### Görev 1:
Keder hakkındaki metnin ilk cümlesinde keder neye benzetilmektedir?
### Görev 2:
Keder hakkındaki metinde "Birkaç gün geçer, artık" ifadesinden "için kolları sıvarsınız." ifadesine kadar olan bölümü olduğu gibi tekrarlayınız.
### Görev 3:
Keder hakkındaki metni son cümlesinden sonra sürdürünüz.

### Kaynak Metin:
______
Keder; sehpada bıraktığınız kupanın bıraktığı leke gibidir.
Ahşap sehpanızın üstündeki o kupa, içi boştur, çoktan bitirmişsinizdir kahvenizi, ama yine de yerinden oynatmak istemezsiniz, çünkü orada bir leke bırakacağını bilirsiniz, annelerimizin bizi hep azarladığı o lekeler, bir kere oraya oturduğunda temizlemesi de çok zordur, sizi çok rahatsız eder, ama görmezden gelirsiniz, görmezsem belki daha az rahatsız eder.
Birkaç gün geçer, artık dayanamaz kupayı alırsınız ve görürsünüz o lekeyi ve sizi daha da çok rahatsız eder, hatta öfkelendirir; biraz da kendinize kızarsınız, ”Ya başımda o kadar dert var niye taktım ki bu lekeye? Hiç temizlik takıntım falan da yok yani” dersiniz, ama bir türlü beyninizin içinden atamazsınız o lekeyi, temizlemek için kolları sıvarsınız.
Bir kere ovalarsınız, iki kere ovalarsınız, günde birçok kez ovalarsınız, ama yok, çıkmaz o leke, kaç gün inkâr etmenizin cezası olarak mükemmel ahşap sehpanızı mahveder.
______
### Satır Listesi:
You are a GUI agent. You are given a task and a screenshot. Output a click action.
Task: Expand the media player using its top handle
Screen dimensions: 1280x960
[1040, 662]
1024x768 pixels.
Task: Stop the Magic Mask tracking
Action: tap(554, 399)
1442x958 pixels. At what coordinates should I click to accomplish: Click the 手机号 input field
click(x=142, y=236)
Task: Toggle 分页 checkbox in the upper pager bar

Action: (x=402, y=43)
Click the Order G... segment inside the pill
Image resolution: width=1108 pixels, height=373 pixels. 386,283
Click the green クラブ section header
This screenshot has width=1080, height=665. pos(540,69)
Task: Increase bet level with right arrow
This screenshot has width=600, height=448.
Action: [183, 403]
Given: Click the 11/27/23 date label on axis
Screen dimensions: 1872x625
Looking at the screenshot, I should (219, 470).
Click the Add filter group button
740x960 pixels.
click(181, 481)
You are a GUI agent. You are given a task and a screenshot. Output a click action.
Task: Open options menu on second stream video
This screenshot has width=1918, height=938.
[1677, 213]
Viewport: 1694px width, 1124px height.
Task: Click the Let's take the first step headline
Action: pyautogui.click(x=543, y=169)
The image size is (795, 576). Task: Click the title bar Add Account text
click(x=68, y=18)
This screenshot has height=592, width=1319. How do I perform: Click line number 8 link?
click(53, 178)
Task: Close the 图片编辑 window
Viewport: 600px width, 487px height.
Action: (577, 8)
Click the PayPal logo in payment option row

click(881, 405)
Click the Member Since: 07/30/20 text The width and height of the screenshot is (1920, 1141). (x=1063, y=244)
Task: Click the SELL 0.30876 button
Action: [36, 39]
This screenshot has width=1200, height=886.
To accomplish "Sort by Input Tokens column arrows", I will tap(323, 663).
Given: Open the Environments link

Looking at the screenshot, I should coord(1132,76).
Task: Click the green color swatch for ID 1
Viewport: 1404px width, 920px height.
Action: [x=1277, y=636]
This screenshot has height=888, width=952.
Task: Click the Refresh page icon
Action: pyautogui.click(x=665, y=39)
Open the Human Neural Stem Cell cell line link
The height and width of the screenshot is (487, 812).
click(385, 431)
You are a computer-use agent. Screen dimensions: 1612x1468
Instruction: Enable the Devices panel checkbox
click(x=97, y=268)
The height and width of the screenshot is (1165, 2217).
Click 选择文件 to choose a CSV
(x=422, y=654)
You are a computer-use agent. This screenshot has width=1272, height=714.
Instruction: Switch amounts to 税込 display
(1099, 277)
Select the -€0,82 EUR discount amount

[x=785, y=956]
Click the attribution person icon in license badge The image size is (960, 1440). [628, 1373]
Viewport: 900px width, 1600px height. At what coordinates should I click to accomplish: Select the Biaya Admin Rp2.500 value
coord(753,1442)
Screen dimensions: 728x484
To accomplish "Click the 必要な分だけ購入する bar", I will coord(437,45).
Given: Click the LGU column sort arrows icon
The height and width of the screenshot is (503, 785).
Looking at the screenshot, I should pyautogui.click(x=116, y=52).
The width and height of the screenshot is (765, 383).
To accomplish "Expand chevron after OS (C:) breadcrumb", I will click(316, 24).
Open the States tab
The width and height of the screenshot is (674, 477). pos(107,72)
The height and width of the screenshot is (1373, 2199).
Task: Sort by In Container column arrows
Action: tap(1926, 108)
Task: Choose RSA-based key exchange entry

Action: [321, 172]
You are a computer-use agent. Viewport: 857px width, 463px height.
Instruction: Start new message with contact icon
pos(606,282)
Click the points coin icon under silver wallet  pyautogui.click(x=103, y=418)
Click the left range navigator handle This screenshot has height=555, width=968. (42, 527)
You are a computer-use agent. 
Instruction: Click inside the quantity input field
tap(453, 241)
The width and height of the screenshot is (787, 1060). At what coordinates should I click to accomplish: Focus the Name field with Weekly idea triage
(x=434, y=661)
______
### Yazılı Yanıt 1:
Sehpada bırakılan kupanın bıraktığı lekeye.

### Yazılı Yanıt 2:
Birkaç gün geçer, artık dayanamaz kupayı alırsınız ve görürsünüz o lekeyi ve sizi daha da çok rahatsız eder, hatta öfkelendirir; biraz da kendinize kızarsınız, ”Ya başımda o kadar dert var niye taktım ki bu lekeye? Hiç temizlik takıntım falan da yok yani” dersiniz, ama bir türlü beyninizin içinden atamazsınız o lekeyi, temizlemek için kolları sıvarsınız.

### Yazılı Yanıt 3:
Günler geçer, haftalar geçer, belki de aylar geçer çünkü artık çok bakmıyorsunuz lekeye. Hayat çok yorucu, işler çok kaotik, küçük şeyleri düşünmeye çok zamanınız olmasa da belki bi’ gün o lekeyi çıkartabilirim diye aklınıza geliyor arada bir.
O leke oradan gitmiyor ama siz o lekeyi benimsemeye başlıyorsunuz; o masanın bir parçası haline geliyor, ilk halini hayal meyal hatırlayabiliyorsunuz ve artık kupalarınızı hep oraya koyuyorsunuz, eskiden size öfke ve rahatsızlık getirirdi, şimdi aynı leke belki de zor zamanlarınızda yanınızda olan bir hatırlatıcı haline geldi.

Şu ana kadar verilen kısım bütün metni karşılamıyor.